- Prompt: In the entries that follow, find the line containing "Task: Click the log"; from there, copy every line exactly through the line containing "The width and height of the screenshot is (1480, 812).".
::: Material for this exercise
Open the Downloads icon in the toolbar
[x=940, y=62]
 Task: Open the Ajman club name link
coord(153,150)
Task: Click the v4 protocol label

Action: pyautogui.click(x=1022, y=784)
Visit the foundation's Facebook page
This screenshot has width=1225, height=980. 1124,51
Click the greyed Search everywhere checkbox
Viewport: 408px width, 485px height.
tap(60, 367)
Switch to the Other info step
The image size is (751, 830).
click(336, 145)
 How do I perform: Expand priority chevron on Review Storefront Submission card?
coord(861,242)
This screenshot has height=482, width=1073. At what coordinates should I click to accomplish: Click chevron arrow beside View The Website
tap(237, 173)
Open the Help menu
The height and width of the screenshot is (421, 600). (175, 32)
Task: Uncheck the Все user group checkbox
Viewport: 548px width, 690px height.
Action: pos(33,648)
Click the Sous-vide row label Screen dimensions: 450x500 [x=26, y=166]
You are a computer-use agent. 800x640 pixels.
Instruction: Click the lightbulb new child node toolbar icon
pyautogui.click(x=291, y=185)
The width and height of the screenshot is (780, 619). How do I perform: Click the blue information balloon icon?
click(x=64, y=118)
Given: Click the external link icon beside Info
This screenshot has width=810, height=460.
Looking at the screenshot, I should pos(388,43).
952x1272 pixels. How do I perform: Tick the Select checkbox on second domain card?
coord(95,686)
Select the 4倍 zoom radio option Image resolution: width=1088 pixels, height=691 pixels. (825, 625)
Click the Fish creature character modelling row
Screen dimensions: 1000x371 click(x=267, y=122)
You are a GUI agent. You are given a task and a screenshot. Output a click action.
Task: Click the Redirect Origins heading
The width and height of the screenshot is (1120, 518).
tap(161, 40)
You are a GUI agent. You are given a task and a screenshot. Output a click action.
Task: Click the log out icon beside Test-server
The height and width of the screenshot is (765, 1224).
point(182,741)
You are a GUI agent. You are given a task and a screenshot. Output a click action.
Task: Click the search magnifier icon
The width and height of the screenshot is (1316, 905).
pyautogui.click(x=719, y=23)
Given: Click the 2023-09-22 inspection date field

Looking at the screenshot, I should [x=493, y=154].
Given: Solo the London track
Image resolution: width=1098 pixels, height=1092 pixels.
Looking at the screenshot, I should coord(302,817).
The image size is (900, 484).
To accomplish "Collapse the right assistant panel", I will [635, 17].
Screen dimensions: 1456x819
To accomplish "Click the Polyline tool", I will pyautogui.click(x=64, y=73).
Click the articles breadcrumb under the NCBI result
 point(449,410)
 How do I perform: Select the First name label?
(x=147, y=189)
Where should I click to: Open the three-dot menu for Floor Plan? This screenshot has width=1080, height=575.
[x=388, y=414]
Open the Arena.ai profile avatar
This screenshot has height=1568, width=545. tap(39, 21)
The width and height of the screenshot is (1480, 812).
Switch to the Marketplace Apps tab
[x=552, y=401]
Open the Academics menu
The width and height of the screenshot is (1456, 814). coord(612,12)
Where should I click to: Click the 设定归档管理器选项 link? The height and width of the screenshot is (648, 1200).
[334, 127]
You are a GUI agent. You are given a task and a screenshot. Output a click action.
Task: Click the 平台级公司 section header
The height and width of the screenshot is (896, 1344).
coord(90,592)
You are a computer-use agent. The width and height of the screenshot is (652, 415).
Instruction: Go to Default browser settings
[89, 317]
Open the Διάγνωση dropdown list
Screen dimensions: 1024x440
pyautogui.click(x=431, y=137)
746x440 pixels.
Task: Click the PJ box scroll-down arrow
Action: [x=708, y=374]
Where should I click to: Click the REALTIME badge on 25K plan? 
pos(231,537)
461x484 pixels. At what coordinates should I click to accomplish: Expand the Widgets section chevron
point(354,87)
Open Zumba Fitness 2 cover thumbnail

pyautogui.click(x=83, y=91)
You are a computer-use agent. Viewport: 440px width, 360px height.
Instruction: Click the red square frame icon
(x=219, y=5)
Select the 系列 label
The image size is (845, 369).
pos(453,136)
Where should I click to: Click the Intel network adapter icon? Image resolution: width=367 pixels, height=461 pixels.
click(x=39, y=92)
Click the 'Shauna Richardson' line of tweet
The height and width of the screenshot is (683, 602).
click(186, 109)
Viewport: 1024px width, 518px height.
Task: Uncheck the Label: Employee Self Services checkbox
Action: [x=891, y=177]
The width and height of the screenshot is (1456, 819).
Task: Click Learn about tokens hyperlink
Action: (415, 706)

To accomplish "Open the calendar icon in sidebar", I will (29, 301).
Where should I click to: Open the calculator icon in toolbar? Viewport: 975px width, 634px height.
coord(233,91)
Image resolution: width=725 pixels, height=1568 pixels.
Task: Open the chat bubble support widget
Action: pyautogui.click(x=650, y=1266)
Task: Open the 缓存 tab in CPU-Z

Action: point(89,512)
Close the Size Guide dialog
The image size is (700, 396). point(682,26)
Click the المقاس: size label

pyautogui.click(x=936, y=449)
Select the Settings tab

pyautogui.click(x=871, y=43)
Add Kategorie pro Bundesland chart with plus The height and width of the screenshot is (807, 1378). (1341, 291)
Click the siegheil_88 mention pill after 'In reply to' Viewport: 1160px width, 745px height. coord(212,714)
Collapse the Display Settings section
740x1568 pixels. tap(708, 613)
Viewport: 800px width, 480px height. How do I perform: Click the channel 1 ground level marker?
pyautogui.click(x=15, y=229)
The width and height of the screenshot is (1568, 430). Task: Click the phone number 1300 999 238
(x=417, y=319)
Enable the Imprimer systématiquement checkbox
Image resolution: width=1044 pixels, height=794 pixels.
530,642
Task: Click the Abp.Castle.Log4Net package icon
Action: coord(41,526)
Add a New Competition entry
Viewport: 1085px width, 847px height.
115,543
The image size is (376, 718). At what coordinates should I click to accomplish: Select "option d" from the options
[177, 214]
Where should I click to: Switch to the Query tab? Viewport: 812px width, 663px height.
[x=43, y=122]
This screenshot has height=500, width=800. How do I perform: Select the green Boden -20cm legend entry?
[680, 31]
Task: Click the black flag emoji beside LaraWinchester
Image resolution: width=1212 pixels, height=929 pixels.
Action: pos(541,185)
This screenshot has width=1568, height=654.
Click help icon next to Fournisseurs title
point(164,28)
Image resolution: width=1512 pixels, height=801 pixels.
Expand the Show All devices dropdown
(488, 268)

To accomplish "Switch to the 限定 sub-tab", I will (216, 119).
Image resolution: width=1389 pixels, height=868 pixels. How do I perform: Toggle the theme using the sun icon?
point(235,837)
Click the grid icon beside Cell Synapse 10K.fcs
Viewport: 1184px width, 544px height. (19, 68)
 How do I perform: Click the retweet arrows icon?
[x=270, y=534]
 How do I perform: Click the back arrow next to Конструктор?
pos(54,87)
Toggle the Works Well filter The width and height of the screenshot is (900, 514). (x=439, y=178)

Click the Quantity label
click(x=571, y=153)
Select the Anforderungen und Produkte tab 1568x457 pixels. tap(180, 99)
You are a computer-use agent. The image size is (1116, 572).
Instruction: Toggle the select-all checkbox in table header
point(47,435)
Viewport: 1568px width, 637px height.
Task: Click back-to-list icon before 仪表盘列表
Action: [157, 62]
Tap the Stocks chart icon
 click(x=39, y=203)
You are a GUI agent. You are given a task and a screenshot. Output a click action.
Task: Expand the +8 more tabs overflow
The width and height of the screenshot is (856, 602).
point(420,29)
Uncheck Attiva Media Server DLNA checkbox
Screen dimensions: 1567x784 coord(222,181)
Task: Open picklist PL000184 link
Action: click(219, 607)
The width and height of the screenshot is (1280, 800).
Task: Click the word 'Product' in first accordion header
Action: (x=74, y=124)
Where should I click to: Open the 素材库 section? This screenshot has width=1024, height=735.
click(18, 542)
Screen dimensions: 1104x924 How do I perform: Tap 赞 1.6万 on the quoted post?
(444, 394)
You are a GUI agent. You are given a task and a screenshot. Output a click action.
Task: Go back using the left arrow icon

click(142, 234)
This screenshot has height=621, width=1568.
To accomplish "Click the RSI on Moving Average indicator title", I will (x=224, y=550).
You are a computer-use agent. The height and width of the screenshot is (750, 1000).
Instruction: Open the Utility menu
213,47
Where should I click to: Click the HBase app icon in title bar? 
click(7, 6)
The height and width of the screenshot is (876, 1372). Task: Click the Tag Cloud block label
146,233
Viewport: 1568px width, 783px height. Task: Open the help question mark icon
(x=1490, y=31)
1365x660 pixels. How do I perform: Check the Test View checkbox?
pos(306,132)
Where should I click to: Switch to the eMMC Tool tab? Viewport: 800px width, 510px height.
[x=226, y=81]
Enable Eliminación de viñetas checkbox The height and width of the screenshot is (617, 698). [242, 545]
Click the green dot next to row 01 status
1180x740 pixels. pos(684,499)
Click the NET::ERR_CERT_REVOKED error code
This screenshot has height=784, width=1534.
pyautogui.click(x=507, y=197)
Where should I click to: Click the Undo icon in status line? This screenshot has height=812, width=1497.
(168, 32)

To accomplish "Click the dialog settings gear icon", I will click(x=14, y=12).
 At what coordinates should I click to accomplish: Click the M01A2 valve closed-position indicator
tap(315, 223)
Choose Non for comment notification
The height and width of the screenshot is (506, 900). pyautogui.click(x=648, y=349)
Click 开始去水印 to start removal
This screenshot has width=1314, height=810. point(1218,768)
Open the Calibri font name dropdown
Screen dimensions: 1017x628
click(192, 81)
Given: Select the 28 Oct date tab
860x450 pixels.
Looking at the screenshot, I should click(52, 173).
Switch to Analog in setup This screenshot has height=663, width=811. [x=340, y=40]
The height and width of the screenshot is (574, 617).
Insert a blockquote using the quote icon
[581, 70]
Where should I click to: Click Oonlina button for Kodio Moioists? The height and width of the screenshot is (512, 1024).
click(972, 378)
::::::
- Response area:
Task: Click the log out icon beside Test-server
The height and width of the screenshot is (765, 1224).
point(182,741)
You are a GUI agent. You are given a task and a screenshot. Output a click action.
Task: Click the search magnifier icon
The width and height of the screenshot is (1316, 905).
pyautogui.click(x=719, y=23)
Given: Click the 2023-09-22 inspection date field

Looking at the screenshot, I should [x=493, y=154].
Given: Solo the London track
Image resolution: width=1098 pixels, height=1092 pixels.
Looking at the screenshot, I should coord(302,817).
The image size is (900, 484).
To accomplish "Collapse the right assistant panel", I will [635, 17].
Screen dimensions: 1456x819
To accomplish "Click the Polyline tool", I will pyautogui.click(x=64, y=73).
Click the articles breadcrumb under the NCBI result
 point(449,410)
 How do I perform: Select the First name label?
(x=147, y=189)
Where should I click to: Open the three-dot menu for Floor Plan? This screenshot has width=1080, height=575.
[x=388, y=414]
Open the Arena.ai profile avatar
This screenshot has height=1568, width=545. tap(39, 21)
The width and height of the screenshot is (1480, 812).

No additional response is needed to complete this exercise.